In Storage Insights #3, we highlighted the technical components of CompactFlash (CF) and Secure Digital (SD) cards. In Storage Insights #4 we will dive deeper into the primary components of SSD drives, with an emphasis on the Flash Controller.

General

Solid State Disk drives (SSD Drives) are becoming more and more common in personal computers and enterprise server systems, and in industrial applications. They either replace mechanical drives or can be used in a mixed system using both types of drives, depending on factors such as cost and reliability, which often are a tradeoff.

NAND Flash Based SSD Drives

SSD drives eliminate the mechanical failures from shock, vibration and other causes of malfunction. Depending on configuration, they can also take much less space and power than mechanical drives. However, using NAND Flash (SLC, MLC or TLC), presents a challenge to the NAND Flash controller designer to match the speed and corrected bit error rate of mechanical spinning drives. This is due to the nature of the architecture of NAND Flash. As we shall see, this becomes more difficult as process geometries shrink and especially with MLC and TLC types of Flash.

The makeup of an SSD is simple in hardware architecture:

NAND Flash Controller
NAND Flash devices (of type SLC, MLC (PSLC), TLC)
Power Supply Regulation
PCB usually at least 4 layers.
Enclosure – depends on physical form factor.

NAND Flash Controllers (HW)

Next to the NAND Flash itself, the controller is the most important component in the SSD. Both the HW (Hardware) and FW (Firmware) work together to get a very difficult task accomplished.

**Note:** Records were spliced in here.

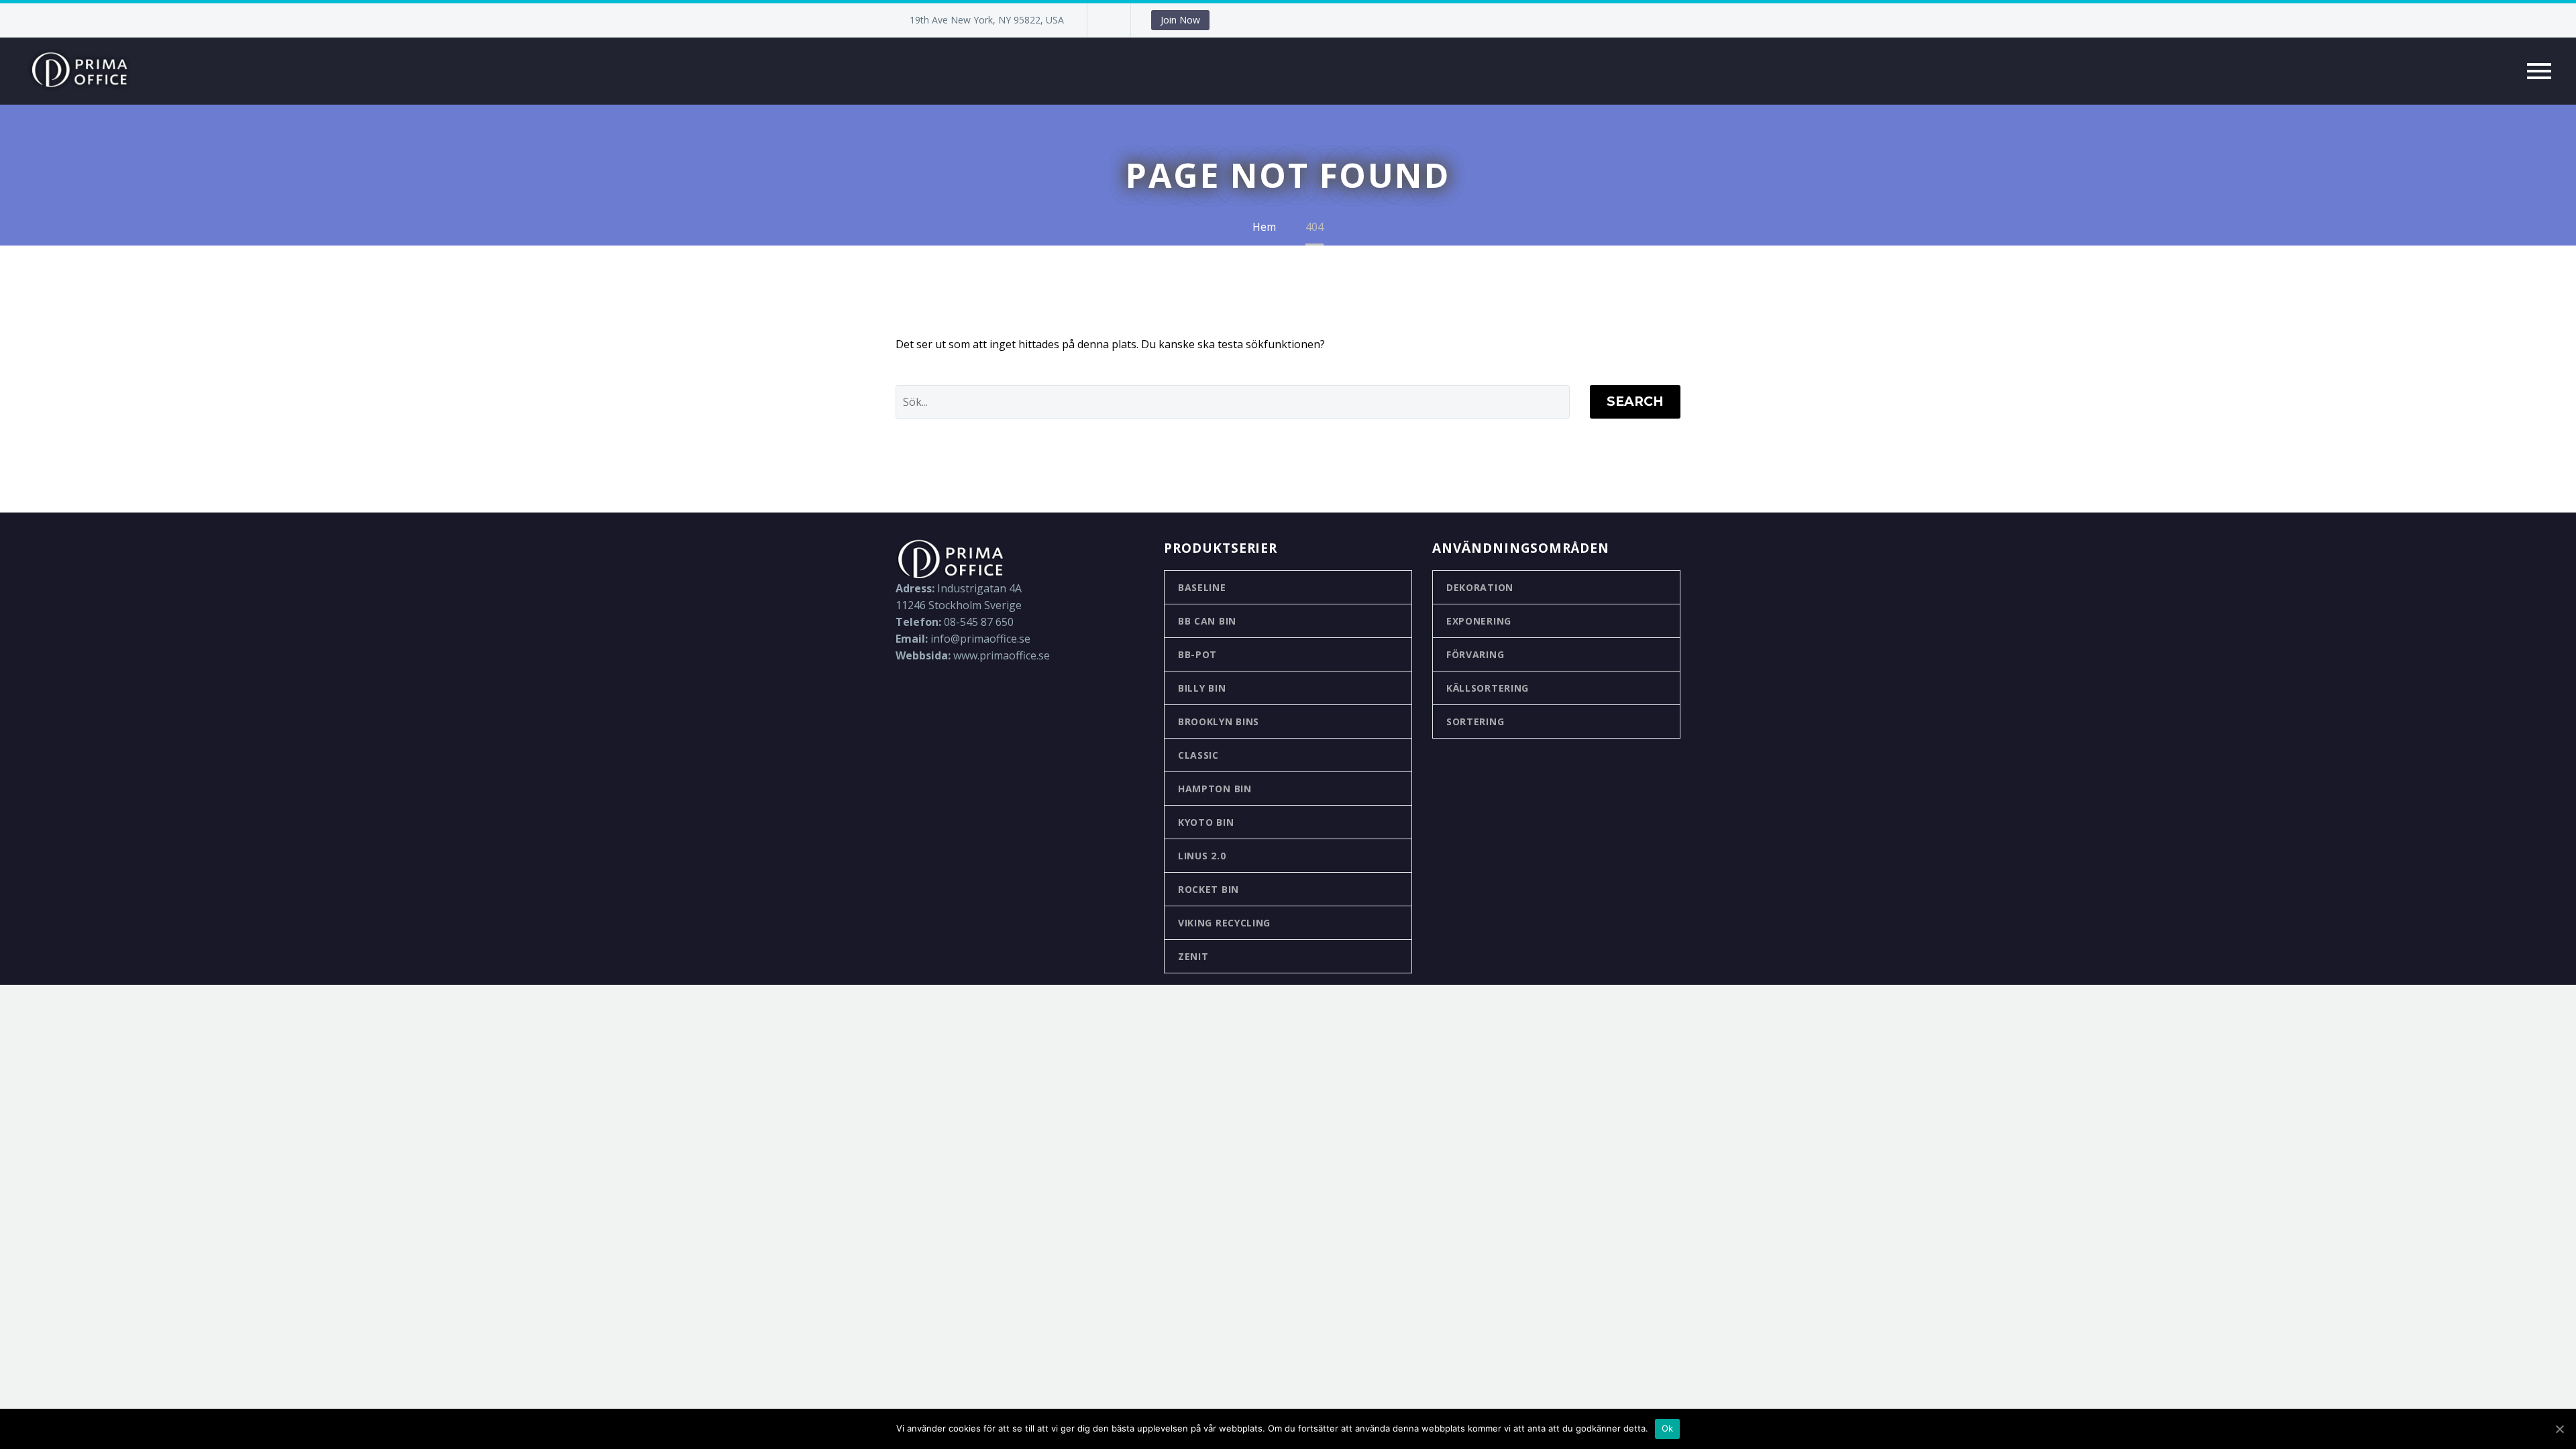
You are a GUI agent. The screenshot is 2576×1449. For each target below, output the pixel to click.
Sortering (1475, 721)
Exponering (1478, 620)
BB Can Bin (1207, 620)
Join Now (1180, 19)
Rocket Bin (1208, 889)
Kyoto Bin (1206, 822)
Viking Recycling (1224, 922)
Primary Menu (2539, 71)
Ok (1668, 1428)
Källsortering (1487, 688)
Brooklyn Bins (1218, 721)
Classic (1198, 755)
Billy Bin (1202, 688)
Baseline (1202, 587)
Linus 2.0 (1202, 855)
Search (1635, 401)
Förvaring (1475, 654)
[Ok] (2559, 1429)
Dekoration (1479, 587)
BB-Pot (1197, 654)
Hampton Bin (1215, 788)
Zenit (1193, 956)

The controller hardware contains:

Host Interface (PATA, SATA, SD, SDIO,MMC,eMMC, USB, PCIE, Etc.)- Communicates in both directions with the host device. The Host interface performs the required protocol and uses Direct Memory and/or Flash access to offload the main FW.
Flash Bus Interface(s) HW- Interfaces with one or more NAND FLASH devices, be it SLC, MLC, PSLC, TLC or rarely a combination of such. This is usually a multi-channel bus (often with interleaving within each channel) which creates parallelism for data transfers increasing throughput.
Direct Memory and Flash Access, DMA DFA HW- Sector buffers can be directly transferred to and from RAM and Flash without CPU intervention. This also increases throughput, since it offloads the CPU.
Error Detection and Correction HW (ECC)- This HW block sits between the Flash and the CPU. It is used to detect and correct data that contains bit errors “on the fly”. This is a critical piece of HW and works hardest with small process MLC/TLC. 96+ bits of correction is required.
Data Scrambler HW- Better designed controllers use a dedicated scrambler unit required for modern MLC/TLC Flash. Some controllers use their encryption unit to accomplish this task. Use of this with Direct memory and Flash Access really speeds things up.
Data Encryption HW- Data Encryption/Decryption using one of techniques such as AES to and from Flash is becoming a requirement for secure applications. This must be done in HW. Keys are generated and used to access the secure data, even the FW.
ISO 7816 Secure Serial Data Port (Optional but becoming required in applications such as SD and SDIO cards)
SRAM (With Parity becoming a must)- FW runs in SRAM. Mapping tables are cached to SRAM. Temporary data storage and sector buffers reside here as well. SRAM is very limited in most controllers but 256K+ is common. FW overlays are therefore common, loaded as needed by the resident FW.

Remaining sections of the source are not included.